The administration's first major success had been the release, immediately after Reagan's 1980 inauguration, of the US embassy hostages in Tehran; critics have long insisted an arms-for-hostages deal had been negotiated, in part by Casey, then Reagan's campaign manager, with Iran to delay any release until after Reagan had defeated Jimmy Carter in the election.

As the man in charge of all CIA operations, George was called before Congress, and denied any agency involvement with the plane or the overall operation. But more and more details of Iran-Contra quickly became public, including evidence that Contra leaders were shipping drugs back to the US in the same CIA planes which delivered their arms. Alan Fiers, head of the CIA's Central American task force, testified that he had discovered the operation, and informed George, but had been told to deny any knowledge of it. George was recalled by Congress and forced to admit that he had not answered questions as fully as he might have, but said "I don't lie; I did not mean to lie."

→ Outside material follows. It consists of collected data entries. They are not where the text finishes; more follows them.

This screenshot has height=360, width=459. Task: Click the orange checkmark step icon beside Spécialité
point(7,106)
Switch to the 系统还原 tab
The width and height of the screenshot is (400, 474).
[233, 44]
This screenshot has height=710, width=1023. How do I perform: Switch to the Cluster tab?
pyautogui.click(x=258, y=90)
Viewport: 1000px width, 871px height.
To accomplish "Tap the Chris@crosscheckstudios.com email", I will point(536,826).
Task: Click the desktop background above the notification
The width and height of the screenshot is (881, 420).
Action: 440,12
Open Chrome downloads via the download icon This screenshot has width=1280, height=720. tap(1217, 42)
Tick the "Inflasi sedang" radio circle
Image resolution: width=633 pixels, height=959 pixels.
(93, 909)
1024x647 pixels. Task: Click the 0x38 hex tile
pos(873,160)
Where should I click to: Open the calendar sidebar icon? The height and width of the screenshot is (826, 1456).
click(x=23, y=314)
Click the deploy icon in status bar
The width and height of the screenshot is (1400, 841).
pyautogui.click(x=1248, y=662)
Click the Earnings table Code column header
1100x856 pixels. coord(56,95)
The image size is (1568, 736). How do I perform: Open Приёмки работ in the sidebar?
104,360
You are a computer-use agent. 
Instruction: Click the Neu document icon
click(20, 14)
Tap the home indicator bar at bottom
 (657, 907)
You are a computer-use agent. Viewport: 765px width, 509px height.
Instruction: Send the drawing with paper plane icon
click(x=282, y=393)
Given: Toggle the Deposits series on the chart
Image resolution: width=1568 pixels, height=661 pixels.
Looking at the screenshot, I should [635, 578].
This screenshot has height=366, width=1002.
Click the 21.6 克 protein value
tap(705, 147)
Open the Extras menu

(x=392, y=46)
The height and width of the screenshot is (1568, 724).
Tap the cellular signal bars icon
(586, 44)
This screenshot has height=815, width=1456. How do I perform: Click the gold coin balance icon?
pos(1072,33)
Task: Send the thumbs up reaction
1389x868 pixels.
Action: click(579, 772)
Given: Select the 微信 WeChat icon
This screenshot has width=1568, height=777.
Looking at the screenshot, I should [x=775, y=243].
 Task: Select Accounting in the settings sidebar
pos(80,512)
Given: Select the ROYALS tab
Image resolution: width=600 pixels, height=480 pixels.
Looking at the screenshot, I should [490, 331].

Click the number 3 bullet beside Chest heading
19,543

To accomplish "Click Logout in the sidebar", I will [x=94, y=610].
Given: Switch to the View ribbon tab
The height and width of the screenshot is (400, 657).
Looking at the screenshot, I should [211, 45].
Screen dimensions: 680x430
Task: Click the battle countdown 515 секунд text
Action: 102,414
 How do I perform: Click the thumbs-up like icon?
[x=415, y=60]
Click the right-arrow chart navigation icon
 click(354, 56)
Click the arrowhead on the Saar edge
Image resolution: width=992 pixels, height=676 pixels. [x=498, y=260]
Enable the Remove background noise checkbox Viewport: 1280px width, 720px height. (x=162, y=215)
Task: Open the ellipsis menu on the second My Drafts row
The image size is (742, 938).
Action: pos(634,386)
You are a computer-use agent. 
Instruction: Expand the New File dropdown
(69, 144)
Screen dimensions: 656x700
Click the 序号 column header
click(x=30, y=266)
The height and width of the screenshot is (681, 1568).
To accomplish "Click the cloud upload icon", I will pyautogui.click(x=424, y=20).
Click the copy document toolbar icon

In 1987 Casey died, and William Webster was made director of the CIA with a mandate to clean the agency up. In December 1987 George retired. Investigations by independent counsel Lawrence Walsh led to the indictments of George and 13 other officials, including Secretary of State Caspar Weinberger, national security advisers Robert McFarlane and John Poindexter, and Assistant Secretary of State Elliott Abrams. Some convictions, including North's, were overturned on appeal, and on Christmas Eve 1992, outgoing President George H W Bush pardoned the remaining six, including George, saying he was "trying to put this bitterness behind us". Abrams and Poindexter would later return to jobs in George W Bush's administration.

George, however, entered private security work, and was hired by the Feld family, who owned Ringling Brothers circus, to negotiate with the Chinese for release of panda bears. His duties expanded. In a bizarre tale, whose echoes of Iran-Contra are unmistakeable, freelance writer Janice Pottker, researching a biography of Irving Feld, discovered a deposition given by George as part of a lawsuit against the family by a disaffected investigator. In it he admitted he had both spied on her and tried to divert her career away from her research on the family. He had also run operations against organisations like PETA, devoted to animal welfare, who were perceived as "enemies" of the circus. In a later deposition, George said he couldn't swear to the accuracy of that previous deposition, but claimed he gave it "because the squeeze they put on me you'll never dream." He declined to answer who "they" were or what the squeeze entailed.

George died on 11 August in Bethesda, Maryland, of cardiac arrest. His wife Mary, a former CIA secretary, predeceased him in 2008. He is survived by two daughters.

Clair George, CIA operative: born Pittsburgh, Pennsylvania 3 August 1930; married 1960 Mary Atkinson (died 2008, two daughters); died Bethesda, Maryland 11 August 2011.